Holders Team New Zealand roared back to beat Luna Rossa and make it 3-3 in the 36th America’s Cup match off the coast of Auckland on Saturday, after the Italian challengers dominated the day’s opening race.
TNZ hit speeds of over 40 knots in the second race to cross the line in 27 minutes and 27 seconds, a minute and 41 seconds ahead of Luna Rossa, to the delight of most of the roughly 15,000 fans on the quay and some 2,000 spectator boats.
“That was a good one, to have the boat speed like that,” TNZ flight controller Blair Tuke said. “The big speed difference was pleasing and like yesterday, a really good reply from the guys. A good way to finish another tight day.
“There’s still a lot to do; it’s a tight battle.”
It was the perfect response from TNZ, who lost the first race by 18 seconds after a poor start in which they were forced to delay and could not get up on their foils. The Italians led throughout following a starboard entry to finish in 29:05.

> _Information supplied_:
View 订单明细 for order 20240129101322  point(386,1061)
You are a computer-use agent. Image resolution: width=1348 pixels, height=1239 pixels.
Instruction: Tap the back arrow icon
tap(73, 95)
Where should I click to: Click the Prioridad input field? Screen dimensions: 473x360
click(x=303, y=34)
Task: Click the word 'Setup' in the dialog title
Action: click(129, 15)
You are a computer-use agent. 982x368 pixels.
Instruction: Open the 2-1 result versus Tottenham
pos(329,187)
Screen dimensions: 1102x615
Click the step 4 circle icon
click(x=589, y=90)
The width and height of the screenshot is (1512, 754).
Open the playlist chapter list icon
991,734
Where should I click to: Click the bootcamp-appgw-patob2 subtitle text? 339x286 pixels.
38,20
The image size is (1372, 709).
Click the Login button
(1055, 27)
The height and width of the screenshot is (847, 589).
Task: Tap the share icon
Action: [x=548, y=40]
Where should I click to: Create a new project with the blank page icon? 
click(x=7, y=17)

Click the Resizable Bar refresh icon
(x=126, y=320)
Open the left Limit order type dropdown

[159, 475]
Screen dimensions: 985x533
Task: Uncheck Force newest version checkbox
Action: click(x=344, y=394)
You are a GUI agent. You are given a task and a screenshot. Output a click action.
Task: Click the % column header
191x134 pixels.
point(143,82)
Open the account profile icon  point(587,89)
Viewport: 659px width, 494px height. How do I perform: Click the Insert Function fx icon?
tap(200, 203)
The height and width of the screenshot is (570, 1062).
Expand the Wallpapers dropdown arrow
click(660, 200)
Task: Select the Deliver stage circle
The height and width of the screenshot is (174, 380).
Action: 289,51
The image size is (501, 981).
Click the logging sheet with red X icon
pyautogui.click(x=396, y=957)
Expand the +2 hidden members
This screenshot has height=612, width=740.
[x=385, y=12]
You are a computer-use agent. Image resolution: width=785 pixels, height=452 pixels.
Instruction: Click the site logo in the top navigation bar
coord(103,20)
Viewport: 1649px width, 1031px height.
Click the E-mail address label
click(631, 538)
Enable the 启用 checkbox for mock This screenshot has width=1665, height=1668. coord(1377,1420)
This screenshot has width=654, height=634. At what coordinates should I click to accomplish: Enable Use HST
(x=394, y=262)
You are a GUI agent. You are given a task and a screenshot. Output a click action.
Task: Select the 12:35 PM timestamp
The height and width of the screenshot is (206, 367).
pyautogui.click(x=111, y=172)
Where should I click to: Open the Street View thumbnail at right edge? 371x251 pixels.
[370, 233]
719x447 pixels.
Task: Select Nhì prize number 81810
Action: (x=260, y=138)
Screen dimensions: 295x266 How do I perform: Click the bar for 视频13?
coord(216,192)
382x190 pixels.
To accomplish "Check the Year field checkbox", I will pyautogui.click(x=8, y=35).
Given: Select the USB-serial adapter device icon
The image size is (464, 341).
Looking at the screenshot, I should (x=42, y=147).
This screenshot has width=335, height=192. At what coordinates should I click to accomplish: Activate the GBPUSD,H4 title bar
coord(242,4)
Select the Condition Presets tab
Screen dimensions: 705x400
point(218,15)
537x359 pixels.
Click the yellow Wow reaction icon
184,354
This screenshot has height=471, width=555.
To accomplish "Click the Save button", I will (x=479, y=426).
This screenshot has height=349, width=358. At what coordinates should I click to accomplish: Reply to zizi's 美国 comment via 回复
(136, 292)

> _Aim_: From the America's Cup report above, write out the passage that begins at the words "TNZ hit speeds" and stops after "another tight day.", keeping every word and mark as it stands.

> _Written reply_:
TNZ hit speeds of over 40 knots in the second race to cross the line in 27 minutes and 27 seconds, a minute and 41 seconds ahead of Luna Rossa, to the delight of most of the roughly 15,000 fans on the quay and some 2,000 spectator boats.
“That was a good one, to have the boat speed like that,” TNZ flight controller Blair Tuke said. “The big speed difference was pleasing and like yesterday, a really good reply from the guys. A good way to finish another tight day.